Деревья внезапно расступились. На берегу речушки, в которую впадал мой ручеек, стояло несколько приземистых домиков. На самом высоком месте над рекой высился огромный деревянный столб. Даже с этого расстояния я рассмотрел на вершине грубо вырезанное оскаленное лицо. У подножья темнел огромный камень с плоской верхушкой.
Я шаг не замедлил, хотя ноги одеревенели. Сердце превратилось в комок льда. Крохотнейшая деревушка, такие не меняются тысячи лет. Но высокое место с языческим идолом и камнем для жертвоприношений - это же капище!

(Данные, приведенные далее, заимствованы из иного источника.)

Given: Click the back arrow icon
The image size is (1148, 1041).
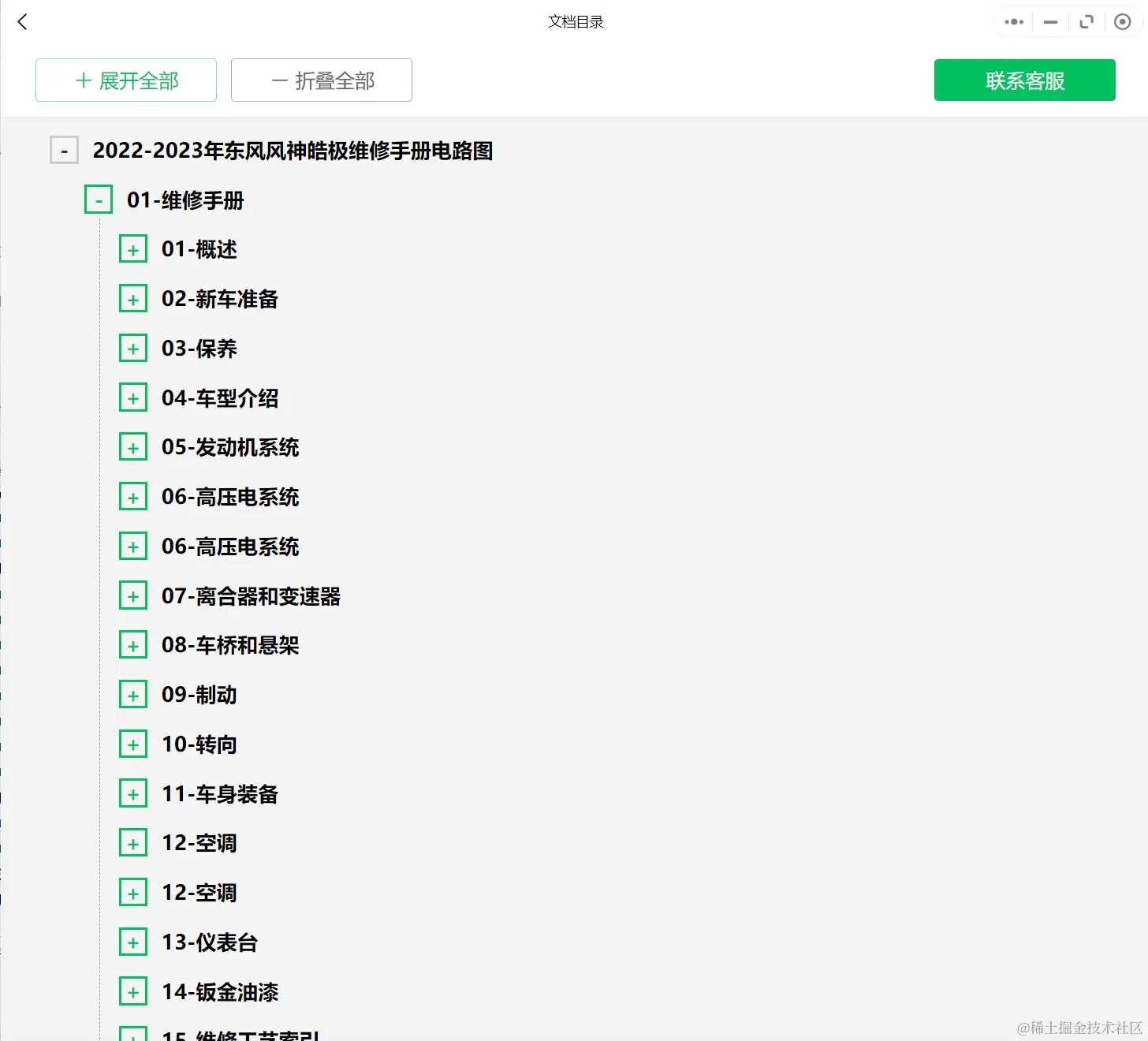Looking at the screenshot, I should tap(21, 21).
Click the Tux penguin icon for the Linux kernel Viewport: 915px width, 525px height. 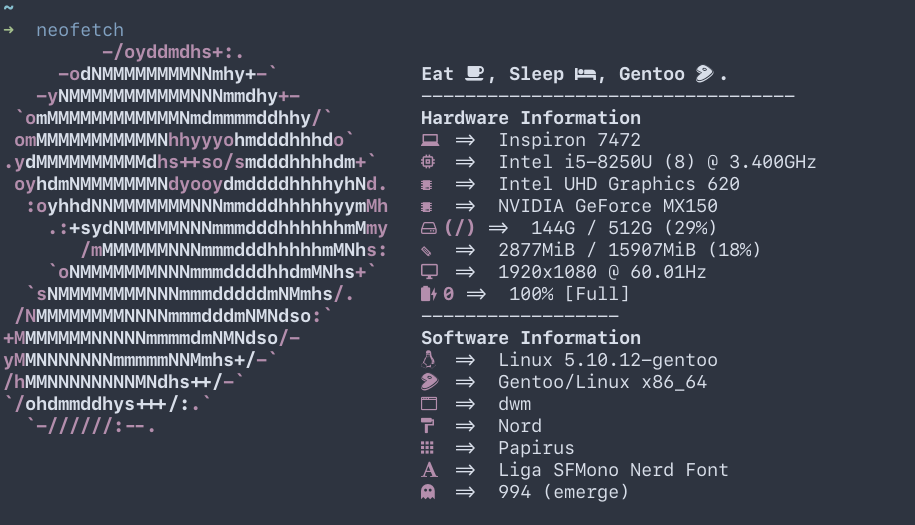pyautogui.click(x=429, y=360)
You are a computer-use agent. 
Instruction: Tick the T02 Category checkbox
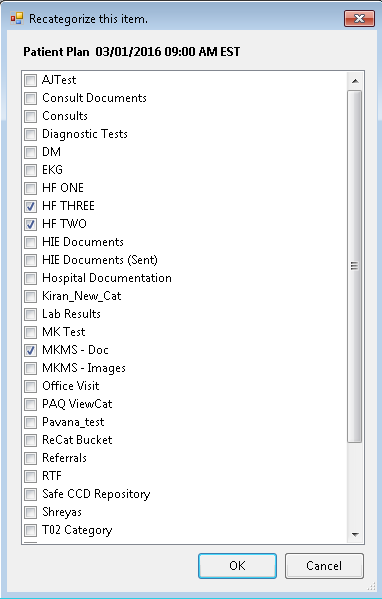(x=31, y=530)
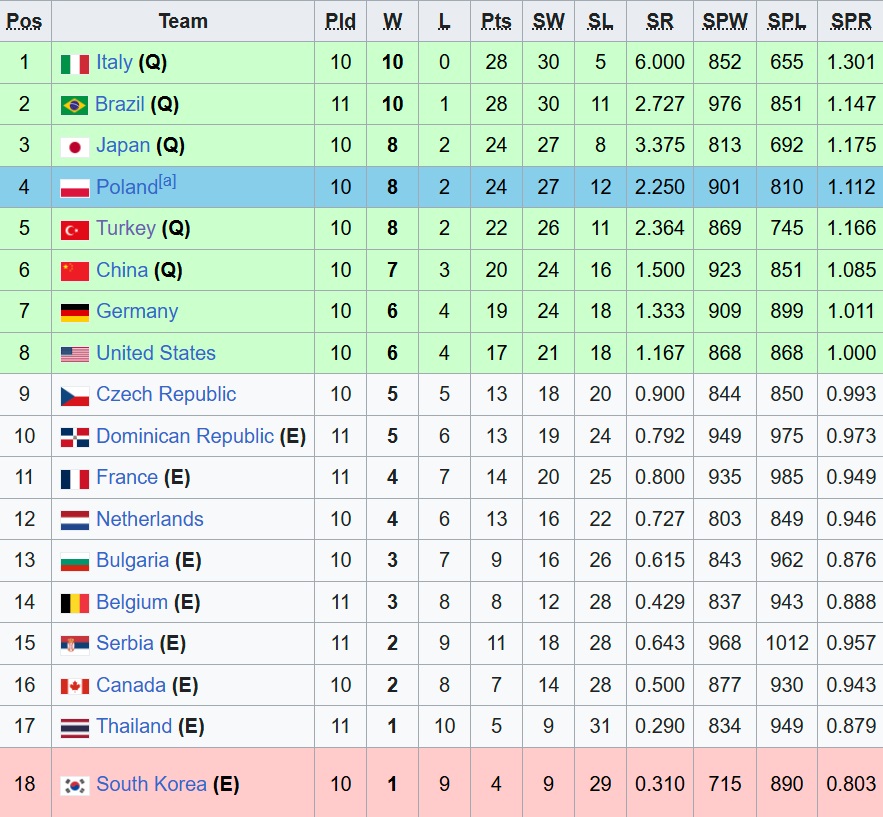Click the SW column header
Viewport: 883px width, 817px height.
548,21
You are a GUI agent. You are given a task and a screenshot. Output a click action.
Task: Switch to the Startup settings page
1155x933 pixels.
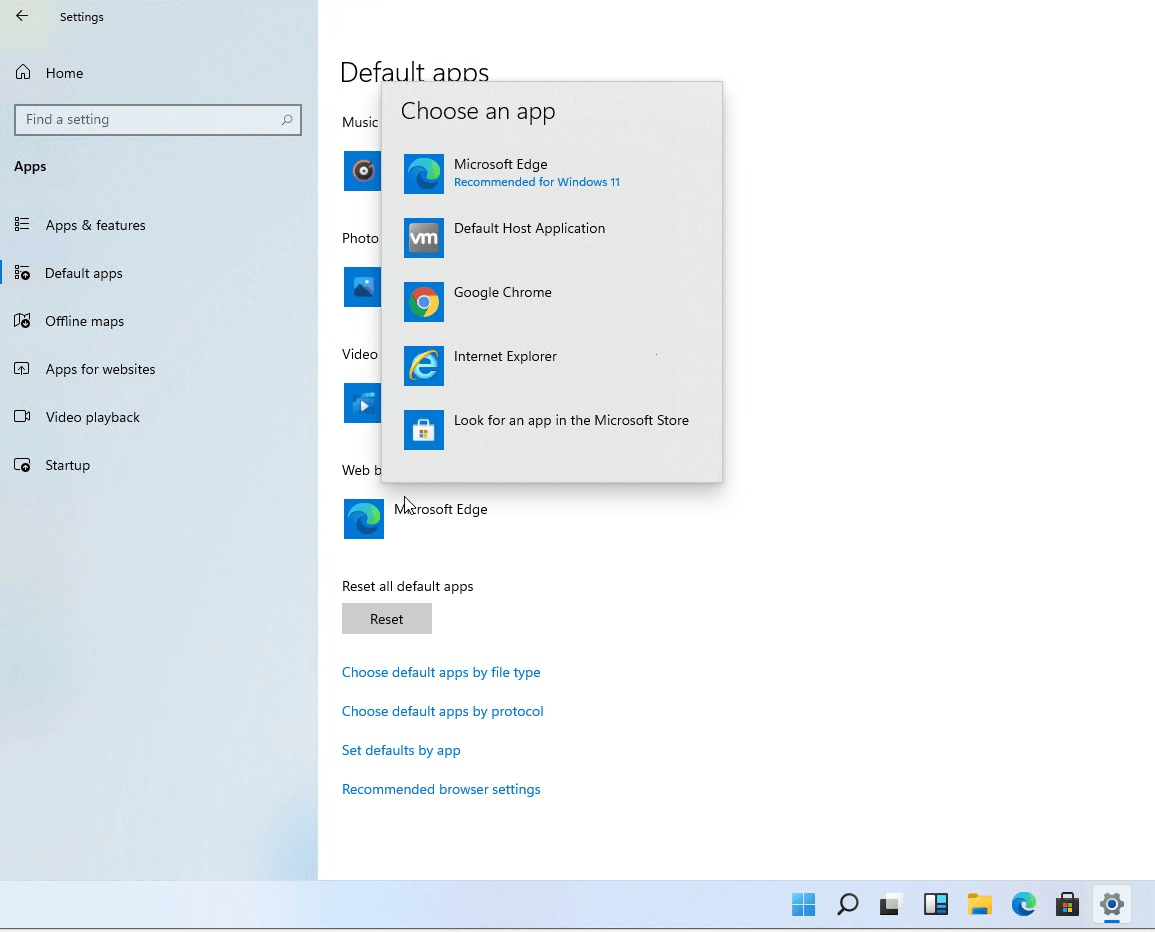(x=65, y=464)
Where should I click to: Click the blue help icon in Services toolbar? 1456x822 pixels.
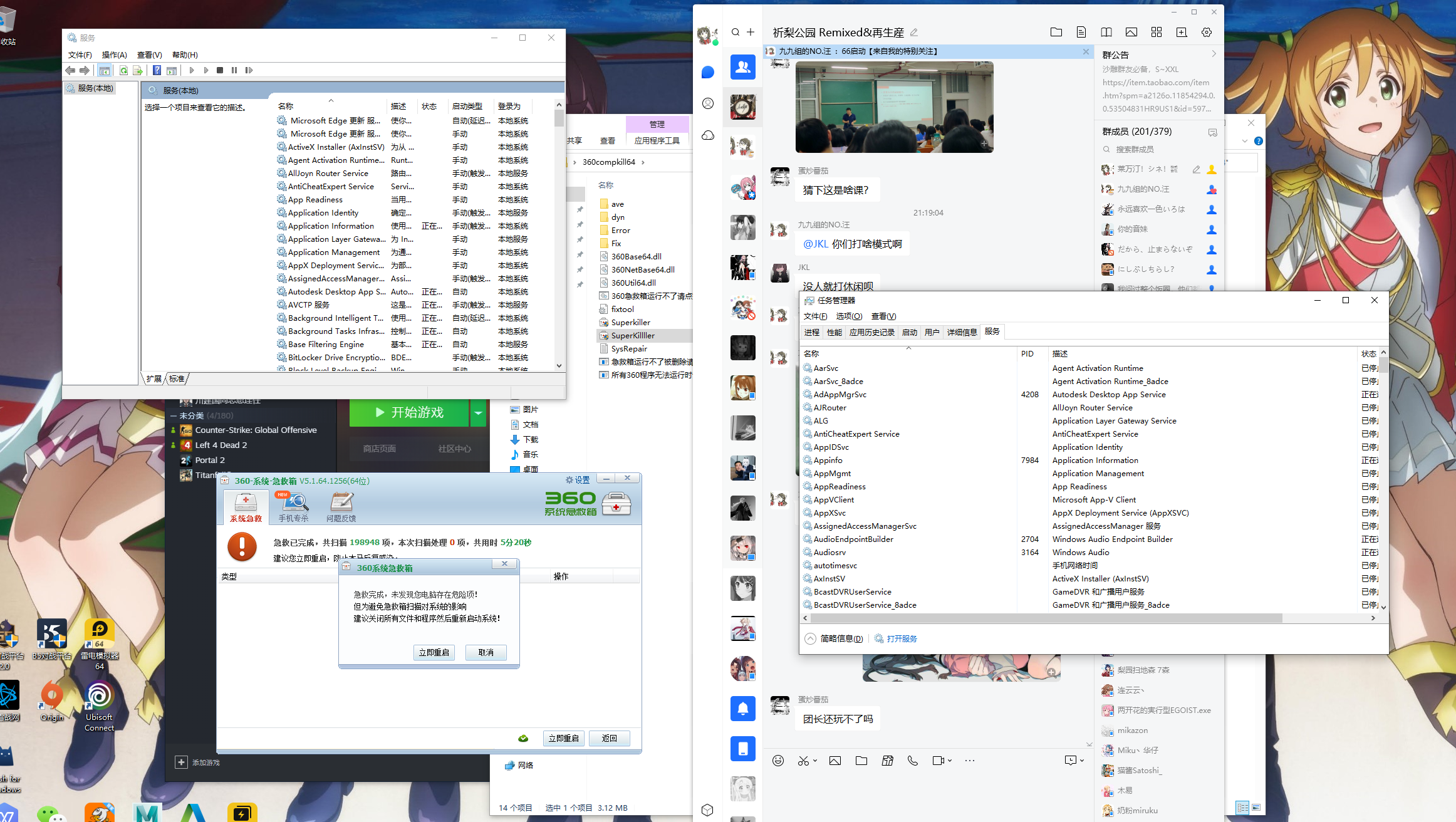(x=157, y=70)
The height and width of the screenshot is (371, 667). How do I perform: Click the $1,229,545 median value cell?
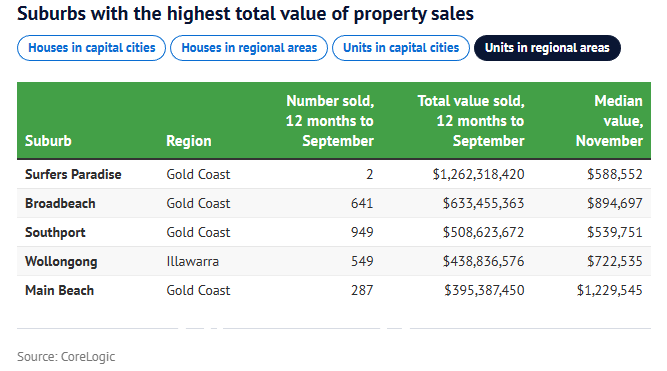click(609, 290)
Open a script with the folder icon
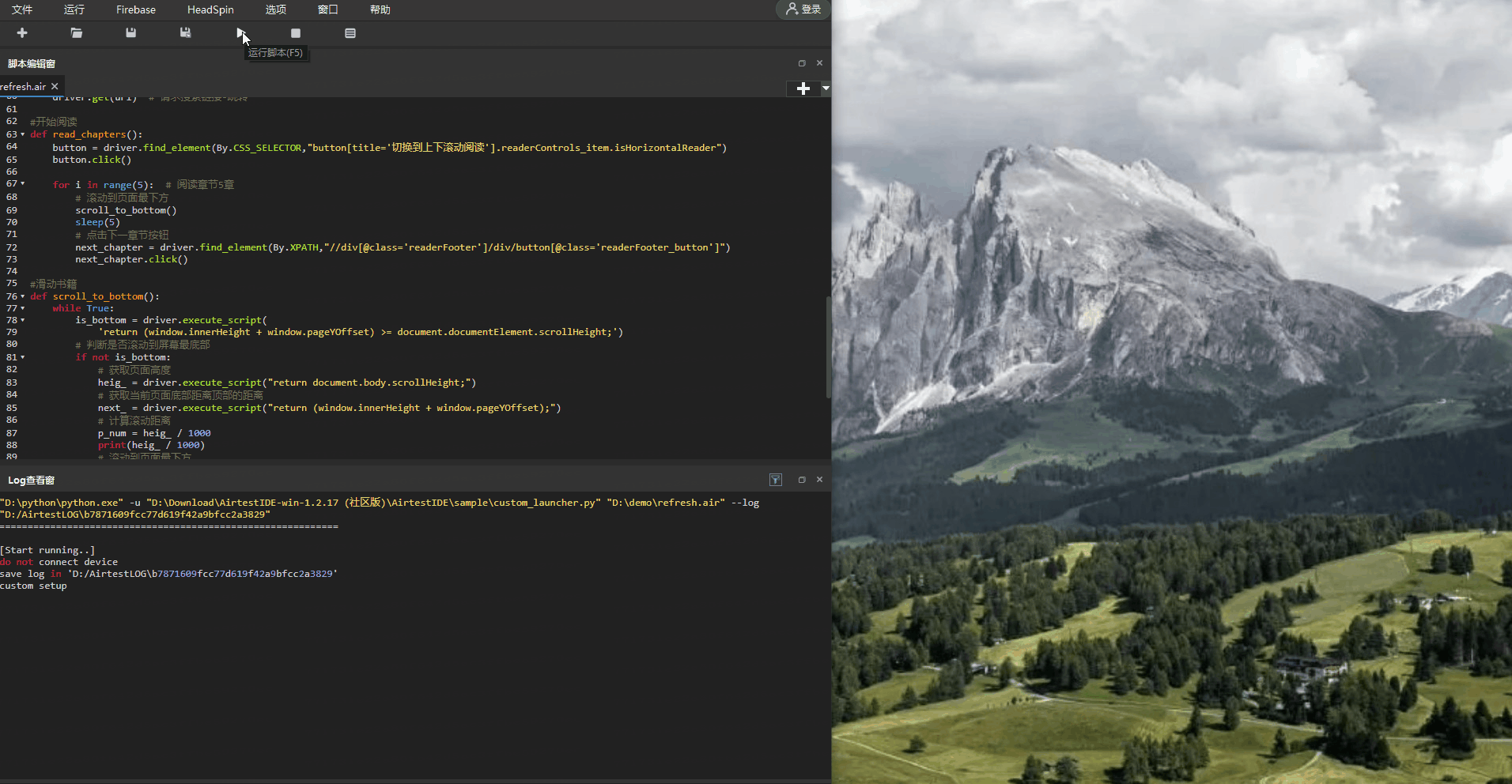Viewport: 1512px width, 784px height. [x=77, y=33]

Идол смахивает на Велеса, скотьего бога. Древнейший бог из глубины веков, из каменного века, где покровительствовал охотникам...
Я шатался не столько от усталости, сколько от горя. Почему такой зигзаг времени? Я должен был попасть из третьего июня девяносто девятого года в третье июня девяносто девятого года! А попал на тысячи лет в прошлое.
В деревушке меня заметили. Я убавил шаг, руки поднял над головой. Древние славяне иной раз приносили чужеземцев в жертву, чтобы не "тратить" своих, но, надеюсь, сейчас не праздник, не подготовка к походу, когда боги требуют человеческих жертв. В будни славянские боги довольствуются цветной ленточкой, орехами, цветами...
Навстречу мне перешел речушку вброд крепкий широкоплечий мужик. Он был в белой полотняной рубашке, белых портках и лаптях. Типично для прошлого века, однако на спине поверх рубашки наброшена мехом наружу шкура огромного матерого волка. Толстые лапы переброшены через плечи и скреплены на груди резной заколкой из кости. У мужика отважное лицо, смелый открытый взгляд, а на поясе висит короткий меч-акинак.
Мы постояли, изучая друг друга. Мужик смотрел с интересом, без страха и угрозы.
- Слава Велесу, - сказал он первым. - Ты человек или чудо лесное?
- Слава Велесу, - ответил я с облегчением. - Я человек. Только из других земель...
Я осекся. Жители многих деревень в прошлые века часто не подозревали, что помимо их мирка существуют еще и другие.
Мужик удовлетворенно кивнул:
- Вот оно что... Я так и подумал. А то не разберу: ромей не ромей, эллин - не эллин, сарацин - не сарацин... Говоришь по-нашему, но чудно...
- Ты прав, - сказал я, ощущая, как спадает страшное напряжение. Если ты слыхал про те страны, то понимаешь, что могут быть и вовсе неведомые пока земли.
- Это чудно, - удивился мужик. - Ладно, меня зовут Тверд. Освяти своим посещением мой дом, чужестранец! Гость в дом - бог в дом.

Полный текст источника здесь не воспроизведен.